From the Studio — Claire Foliage

Sympathy Flowers: What to Send and What to Avoid

May 14, 2026

CF

Claire Foliage

Owner & Lead Designer · May 14, 2026

Sympathy flowers are one of the most meaningful things you can send — and also one of the areas where people feel most uncertain. You're navigating grief, etiquette, and logistics simultaneously. I've delivered thousands of sympathy arrangements over 15 years. Here's what I wish people knew.

Send to the home, not just the service. Service arrangements are beautiful and appropriate, but they often end up at the funeral home. An arrangement sent to the family's home in the days after the service is sometimes the more meaningful gesture — it arrives when the flurry of the service has passed and the family is sitting in the quiet. We deliver same-day to most Portland-area homes Monday through Saturday.

White is not required. The tradition of white sympathy flowers is real and respectful, but it's not a rule. If the person who died loved bold colors, sending a vibrant arrangement in their palette is a completely appropriate tribute. Ask the family if you're uncertain — or tell your florist what you know about the person and let us guide the color choice.
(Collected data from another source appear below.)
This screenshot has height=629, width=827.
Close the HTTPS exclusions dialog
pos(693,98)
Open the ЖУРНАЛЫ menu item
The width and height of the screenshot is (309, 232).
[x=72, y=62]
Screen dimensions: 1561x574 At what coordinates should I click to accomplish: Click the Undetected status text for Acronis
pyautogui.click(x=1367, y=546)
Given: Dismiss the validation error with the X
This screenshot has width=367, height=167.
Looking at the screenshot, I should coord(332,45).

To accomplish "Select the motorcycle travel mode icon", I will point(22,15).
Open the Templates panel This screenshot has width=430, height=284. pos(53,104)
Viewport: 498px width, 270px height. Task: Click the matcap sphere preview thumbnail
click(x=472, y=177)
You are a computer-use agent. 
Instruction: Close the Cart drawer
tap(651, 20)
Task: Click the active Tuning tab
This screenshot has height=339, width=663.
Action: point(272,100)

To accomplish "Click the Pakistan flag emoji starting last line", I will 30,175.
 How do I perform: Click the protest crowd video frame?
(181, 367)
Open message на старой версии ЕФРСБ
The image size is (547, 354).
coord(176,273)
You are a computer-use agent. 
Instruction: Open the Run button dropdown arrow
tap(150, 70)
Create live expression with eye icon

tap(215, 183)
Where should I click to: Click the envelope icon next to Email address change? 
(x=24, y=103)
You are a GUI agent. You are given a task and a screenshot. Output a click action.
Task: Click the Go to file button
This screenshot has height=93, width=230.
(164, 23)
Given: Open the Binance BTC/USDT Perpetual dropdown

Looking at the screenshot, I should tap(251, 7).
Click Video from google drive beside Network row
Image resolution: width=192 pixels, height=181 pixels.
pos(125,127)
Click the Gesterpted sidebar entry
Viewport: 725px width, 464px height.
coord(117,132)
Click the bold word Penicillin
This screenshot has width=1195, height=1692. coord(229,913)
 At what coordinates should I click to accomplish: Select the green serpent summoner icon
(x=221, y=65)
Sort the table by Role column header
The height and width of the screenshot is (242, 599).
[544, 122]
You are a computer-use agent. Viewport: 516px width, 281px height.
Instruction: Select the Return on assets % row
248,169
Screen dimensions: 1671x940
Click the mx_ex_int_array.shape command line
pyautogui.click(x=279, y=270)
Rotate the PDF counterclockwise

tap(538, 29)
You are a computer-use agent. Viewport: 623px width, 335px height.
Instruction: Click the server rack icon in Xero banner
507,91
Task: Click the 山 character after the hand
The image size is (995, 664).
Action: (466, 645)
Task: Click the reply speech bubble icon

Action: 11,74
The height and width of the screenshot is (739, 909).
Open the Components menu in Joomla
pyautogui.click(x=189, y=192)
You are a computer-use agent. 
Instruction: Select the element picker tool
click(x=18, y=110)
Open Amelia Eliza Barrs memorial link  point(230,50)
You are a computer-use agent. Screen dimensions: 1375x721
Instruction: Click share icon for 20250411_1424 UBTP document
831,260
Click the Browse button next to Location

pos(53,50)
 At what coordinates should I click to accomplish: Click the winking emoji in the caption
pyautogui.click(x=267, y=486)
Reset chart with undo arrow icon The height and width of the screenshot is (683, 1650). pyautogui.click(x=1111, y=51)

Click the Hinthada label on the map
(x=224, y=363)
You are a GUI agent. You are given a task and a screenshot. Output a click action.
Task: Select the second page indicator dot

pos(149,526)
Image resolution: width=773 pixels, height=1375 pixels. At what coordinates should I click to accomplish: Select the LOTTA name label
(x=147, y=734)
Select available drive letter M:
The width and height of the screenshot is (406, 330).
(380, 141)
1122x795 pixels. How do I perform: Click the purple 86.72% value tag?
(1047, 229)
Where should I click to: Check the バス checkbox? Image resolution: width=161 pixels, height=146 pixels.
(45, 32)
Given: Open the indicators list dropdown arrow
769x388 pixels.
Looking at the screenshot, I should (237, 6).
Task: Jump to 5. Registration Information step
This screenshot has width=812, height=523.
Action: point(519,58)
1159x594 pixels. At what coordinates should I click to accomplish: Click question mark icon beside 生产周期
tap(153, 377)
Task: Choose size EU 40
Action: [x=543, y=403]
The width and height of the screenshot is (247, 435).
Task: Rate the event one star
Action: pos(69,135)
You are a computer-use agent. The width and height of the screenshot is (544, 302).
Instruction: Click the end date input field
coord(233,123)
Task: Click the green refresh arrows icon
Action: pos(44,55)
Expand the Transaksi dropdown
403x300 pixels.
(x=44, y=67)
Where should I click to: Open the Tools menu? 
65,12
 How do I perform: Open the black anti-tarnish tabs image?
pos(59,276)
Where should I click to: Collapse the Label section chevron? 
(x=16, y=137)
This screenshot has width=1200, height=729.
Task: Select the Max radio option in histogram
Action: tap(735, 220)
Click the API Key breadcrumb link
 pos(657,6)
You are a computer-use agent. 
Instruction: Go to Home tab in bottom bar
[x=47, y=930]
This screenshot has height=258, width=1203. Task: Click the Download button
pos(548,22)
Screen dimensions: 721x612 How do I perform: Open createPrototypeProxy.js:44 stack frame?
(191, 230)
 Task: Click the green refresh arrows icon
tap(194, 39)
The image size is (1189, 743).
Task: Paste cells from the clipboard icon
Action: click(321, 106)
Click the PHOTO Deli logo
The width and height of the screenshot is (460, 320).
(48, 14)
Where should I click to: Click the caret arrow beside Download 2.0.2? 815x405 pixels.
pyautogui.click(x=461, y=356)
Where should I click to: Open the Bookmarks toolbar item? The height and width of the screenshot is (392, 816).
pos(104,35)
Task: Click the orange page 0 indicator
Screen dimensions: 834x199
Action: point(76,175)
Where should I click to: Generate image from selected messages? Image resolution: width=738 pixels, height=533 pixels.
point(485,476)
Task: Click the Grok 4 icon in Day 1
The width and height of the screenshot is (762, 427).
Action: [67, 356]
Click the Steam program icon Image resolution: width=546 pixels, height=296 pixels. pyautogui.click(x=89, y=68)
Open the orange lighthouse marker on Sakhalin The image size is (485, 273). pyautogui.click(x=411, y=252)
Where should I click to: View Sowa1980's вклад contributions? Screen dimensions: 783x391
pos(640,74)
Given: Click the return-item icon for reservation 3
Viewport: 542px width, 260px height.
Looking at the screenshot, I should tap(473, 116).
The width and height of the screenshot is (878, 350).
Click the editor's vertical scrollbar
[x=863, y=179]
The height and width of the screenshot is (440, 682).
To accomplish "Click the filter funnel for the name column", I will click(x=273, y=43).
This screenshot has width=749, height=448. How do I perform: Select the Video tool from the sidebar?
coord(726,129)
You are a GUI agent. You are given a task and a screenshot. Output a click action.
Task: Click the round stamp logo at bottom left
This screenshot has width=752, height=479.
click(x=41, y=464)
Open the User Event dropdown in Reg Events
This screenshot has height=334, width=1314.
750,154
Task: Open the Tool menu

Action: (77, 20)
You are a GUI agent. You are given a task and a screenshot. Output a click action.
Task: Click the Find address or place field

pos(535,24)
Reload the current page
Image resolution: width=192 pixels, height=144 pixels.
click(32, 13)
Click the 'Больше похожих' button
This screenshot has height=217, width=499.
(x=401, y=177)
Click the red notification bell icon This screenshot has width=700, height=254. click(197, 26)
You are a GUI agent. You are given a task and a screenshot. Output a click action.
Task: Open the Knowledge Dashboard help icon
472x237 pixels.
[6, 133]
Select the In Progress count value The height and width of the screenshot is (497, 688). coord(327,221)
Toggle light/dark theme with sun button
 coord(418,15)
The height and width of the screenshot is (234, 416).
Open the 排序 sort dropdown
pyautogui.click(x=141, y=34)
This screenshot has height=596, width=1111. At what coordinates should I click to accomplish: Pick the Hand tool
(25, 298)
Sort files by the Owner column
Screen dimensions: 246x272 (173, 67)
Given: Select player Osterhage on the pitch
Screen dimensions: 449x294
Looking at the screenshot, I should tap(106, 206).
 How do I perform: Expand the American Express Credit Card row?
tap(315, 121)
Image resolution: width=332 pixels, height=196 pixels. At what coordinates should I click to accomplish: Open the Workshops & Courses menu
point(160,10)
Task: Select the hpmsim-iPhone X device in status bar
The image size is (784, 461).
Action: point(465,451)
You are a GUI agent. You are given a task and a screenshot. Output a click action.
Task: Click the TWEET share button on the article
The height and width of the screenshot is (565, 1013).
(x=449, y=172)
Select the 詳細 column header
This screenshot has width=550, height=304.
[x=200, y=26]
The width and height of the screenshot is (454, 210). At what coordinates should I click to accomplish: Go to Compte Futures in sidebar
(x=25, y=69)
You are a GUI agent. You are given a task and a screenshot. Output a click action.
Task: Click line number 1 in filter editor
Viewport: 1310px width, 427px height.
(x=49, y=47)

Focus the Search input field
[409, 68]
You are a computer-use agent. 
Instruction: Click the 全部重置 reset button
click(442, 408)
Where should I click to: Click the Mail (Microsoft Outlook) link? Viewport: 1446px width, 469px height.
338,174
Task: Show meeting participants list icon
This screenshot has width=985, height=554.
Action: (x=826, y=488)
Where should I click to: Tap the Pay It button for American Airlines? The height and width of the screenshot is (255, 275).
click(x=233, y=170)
What to avoid: strongly fragrant flowers in arrangements going to a funeral home or service. Lilies are traditional sympathy flowers, but stargazer lilies in particular have an intense fragrance that some people find overwhelming in an enclosed space. We typically use low-fragrance varieties — white roses, carnations, orchids, hydrangea — for service arrangements unless requested otherwise.

Sympathy arrangements for the home should last. If you're sending to a family dealing with loss, the last thing they need is to manage dying flowers on top of everything else. Choose long-lasting options: orchids, succulent arrangements, green plants. These hold up well and don't require constant water changes. A potted orchid can last 6–8 weeks with minimal care.

A card matters more than you think. The flowers will die. The card stays. Write something specific — a memory, an observation about the person who died, what they meant to you or what you admired about them. 'Thinking of you' is kind, but 'I still remember how your mother laughed at everything' is something a family member might keep for years.